(Data records)

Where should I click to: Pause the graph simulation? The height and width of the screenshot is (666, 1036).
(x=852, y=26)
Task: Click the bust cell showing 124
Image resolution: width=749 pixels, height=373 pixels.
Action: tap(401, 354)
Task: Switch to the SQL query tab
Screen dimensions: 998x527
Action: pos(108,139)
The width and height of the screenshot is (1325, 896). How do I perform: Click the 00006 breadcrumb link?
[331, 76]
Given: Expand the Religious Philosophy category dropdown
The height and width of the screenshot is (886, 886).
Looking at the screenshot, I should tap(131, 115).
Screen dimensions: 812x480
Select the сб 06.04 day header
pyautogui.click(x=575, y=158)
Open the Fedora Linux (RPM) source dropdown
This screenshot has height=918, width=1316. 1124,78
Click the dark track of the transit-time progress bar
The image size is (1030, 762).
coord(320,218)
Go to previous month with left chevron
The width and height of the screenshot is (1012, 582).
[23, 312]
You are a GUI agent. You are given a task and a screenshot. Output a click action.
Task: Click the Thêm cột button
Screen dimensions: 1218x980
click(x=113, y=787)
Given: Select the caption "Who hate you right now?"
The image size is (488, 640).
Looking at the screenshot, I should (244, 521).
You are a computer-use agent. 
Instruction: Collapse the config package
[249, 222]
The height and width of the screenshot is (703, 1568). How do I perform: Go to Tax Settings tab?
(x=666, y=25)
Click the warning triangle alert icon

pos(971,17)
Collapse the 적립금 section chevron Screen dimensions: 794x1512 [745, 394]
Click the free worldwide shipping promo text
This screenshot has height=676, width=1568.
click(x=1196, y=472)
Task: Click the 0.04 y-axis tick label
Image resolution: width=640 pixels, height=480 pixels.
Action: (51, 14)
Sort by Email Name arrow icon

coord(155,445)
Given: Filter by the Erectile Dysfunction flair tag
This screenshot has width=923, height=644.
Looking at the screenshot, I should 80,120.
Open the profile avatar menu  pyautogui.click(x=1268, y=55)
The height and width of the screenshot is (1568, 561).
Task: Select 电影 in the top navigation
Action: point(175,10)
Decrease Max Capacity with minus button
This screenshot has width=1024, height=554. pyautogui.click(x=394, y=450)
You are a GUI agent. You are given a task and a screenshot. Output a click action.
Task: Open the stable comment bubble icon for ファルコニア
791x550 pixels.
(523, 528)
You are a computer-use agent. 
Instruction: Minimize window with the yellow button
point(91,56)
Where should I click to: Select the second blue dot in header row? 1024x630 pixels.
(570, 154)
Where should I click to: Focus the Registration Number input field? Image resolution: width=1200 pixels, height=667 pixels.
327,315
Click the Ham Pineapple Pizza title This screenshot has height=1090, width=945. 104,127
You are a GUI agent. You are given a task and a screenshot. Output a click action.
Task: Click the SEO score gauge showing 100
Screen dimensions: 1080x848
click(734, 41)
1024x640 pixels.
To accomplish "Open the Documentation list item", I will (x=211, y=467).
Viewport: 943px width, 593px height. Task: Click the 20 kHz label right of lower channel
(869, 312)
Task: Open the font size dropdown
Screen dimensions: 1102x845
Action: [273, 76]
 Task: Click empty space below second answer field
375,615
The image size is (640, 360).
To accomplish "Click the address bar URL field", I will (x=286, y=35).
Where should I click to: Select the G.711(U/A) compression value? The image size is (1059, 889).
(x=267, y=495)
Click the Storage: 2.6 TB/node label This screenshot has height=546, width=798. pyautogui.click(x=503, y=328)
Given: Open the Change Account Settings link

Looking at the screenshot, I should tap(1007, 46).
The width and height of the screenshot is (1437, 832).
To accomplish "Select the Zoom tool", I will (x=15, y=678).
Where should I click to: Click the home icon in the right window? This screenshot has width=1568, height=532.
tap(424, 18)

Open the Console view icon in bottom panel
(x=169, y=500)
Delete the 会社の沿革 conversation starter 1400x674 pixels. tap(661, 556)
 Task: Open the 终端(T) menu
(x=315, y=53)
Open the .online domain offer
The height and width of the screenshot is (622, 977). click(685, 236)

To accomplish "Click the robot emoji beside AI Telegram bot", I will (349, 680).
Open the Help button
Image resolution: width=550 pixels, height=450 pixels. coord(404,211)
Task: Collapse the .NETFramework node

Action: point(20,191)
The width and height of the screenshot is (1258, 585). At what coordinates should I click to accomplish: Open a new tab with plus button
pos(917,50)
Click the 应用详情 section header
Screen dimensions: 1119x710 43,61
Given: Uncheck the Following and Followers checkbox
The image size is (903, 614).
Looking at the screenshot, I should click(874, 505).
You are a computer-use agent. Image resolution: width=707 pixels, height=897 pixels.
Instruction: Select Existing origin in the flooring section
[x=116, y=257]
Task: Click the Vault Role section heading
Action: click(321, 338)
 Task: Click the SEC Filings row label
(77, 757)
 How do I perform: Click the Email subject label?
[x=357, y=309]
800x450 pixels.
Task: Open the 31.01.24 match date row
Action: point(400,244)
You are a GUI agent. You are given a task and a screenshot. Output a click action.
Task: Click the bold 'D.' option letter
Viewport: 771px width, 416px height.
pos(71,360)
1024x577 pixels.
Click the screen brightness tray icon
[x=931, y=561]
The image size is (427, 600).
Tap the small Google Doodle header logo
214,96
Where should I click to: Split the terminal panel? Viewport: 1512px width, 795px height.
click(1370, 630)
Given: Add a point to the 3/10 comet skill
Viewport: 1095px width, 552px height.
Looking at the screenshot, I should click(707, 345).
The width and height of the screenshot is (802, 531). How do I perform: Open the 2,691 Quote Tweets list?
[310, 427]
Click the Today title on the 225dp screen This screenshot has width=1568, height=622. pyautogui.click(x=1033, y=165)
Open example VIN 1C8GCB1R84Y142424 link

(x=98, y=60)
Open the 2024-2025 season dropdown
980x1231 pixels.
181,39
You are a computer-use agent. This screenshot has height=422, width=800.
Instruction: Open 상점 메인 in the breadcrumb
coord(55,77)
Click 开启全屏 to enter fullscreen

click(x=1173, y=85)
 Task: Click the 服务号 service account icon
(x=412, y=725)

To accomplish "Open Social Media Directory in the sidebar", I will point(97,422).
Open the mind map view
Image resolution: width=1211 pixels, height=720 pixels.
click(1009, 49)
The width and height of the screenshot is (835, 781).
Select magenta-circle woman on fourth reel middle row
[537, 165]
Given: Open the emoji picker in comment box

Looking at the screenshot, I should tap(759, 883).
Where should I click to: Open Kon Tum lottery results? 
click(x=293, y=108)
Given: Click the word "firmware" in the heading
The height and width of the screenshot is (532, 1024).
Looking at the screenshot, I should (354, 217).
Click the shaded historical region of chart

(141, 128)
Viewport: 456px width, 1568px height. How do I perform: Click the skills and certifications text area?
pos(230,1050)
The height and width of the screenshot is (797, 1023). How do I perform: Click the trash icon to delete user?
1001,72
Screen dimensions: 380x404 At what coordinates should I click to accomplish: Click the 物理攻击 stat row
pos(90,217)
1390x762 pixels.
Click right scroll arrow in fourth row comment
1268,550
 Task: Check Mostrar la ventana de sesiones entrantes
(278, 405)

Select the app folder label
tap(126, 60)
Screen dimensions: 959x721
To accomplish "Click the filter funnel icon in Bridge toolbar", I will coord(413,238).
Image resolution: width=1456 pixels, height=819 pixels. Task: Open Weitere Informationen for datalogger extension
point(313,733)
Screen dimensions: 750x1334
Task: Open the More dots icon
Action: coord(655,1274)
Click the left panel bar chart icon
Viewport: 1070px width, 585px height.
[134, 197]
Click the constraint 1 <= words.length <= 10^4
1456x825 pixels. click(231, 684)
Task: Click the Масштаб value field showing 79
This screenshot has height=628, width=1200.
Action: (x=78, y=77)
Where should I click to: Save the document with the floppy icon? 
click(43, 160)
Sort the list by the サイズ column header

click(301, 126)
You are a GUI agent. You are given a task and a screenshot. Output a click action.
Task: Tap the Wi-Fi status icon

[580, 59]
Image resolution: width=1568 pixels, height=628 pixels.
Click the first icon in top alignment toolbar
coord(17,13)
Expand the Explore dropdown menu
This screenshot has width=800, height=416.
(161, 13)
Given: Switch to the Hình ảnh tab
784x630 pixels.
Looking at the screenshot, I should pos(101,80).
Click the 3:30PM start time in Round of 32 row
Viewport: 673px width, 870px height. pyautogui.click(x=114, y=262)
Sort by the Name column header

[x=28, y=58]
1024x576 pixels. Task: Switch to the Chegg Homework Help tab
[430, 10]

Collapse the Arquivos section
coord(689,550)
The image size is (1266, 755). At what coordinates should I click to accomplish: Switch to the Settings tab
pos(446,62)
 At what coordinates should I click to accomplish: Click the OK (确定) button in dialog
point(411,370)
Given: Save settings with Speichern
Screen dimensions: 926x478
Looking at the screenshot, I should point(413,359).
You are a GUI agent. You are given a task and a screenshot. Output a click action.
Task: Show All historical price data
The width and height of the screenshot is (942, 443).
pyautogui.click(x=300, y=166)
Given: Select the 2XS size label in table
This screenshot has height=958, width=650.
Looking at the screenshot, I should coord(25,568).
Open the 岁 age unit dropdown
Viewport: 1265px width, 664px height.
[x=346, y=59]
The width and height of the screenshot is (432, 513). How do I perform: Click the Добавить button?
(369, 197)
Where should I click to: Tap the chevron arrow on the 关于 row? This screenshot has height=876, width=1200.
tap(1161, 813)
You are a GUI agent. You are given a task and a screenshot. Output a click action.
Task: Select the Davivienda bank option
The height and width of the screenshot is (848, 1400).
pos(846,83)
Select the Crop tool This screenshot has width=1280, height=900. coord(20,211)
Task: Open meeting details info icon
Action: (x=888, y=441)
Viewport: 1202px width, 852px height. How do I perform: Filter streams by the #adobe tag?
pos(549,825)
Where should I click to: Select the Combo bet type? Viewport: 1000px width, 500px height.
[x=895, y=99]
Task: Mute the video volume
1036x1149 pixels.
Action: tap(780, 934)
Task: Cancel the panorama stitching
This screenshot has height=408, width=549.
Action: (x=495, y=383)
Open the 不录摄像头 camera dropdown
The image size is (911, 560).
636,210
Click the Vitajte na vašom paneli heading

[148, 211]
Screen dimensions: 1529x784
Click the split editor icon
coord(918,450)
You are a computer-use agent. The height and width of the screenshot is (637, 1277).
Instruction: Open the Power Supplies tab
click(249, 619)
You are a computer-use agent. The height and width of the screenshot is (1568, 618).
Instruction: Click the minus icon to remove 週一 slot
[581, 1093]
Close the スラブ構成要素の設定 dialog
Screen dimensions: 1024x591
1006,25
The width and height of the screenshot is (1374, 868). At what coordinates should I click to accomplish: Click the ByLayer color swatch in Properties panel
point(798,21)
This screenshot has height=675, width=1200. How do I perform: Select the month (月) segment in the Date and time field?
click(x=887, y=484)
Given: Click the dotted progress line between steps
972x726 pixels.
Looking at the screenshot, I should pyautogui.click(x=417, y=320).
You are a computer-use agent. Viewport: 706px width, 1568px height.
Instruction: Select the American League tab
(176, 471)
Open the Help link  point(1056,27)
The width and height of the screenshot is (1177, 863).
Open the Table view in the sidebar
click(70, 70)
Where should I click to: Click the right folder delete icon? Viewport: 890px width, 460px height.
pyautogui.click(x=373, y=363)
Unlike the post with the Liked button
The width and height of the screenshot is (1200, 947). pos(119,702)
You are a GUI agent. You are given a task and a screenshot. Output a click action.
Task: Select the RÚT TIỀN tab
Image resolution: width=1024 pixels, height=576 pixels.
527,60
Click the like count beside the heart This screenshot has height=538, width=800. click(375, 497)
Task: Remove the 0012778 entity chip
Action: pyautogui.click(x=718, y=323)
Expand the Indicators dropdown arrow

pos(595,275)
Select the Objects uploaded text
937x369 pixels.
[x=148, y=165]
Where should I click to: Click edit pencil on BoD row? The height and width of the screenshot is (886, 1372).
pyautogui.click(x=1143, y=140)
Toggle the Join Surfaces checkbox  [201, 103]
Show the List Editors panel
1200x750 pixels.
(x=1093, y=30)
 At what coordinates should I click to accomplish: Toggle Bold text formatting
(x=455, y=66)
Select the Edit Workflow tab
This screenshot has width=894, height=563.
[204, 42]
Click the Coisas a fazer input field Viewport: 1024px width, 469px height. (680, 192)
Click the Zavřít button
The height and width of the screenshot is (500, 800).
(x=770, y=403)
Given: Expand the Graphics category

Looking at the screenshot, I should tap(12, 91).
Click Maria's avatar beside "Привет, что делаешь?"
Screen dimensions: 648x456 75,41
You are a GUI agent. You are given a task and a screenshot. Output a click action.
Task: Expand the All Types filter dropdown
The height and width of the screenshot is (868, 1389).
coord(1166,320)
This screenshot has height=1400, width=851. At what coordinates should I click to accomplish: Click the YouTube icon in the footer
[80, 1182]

▶ **What you are asked to do**
How many lines in the data contain "option"? Answer with the number alone.

▶ **Finished task**
2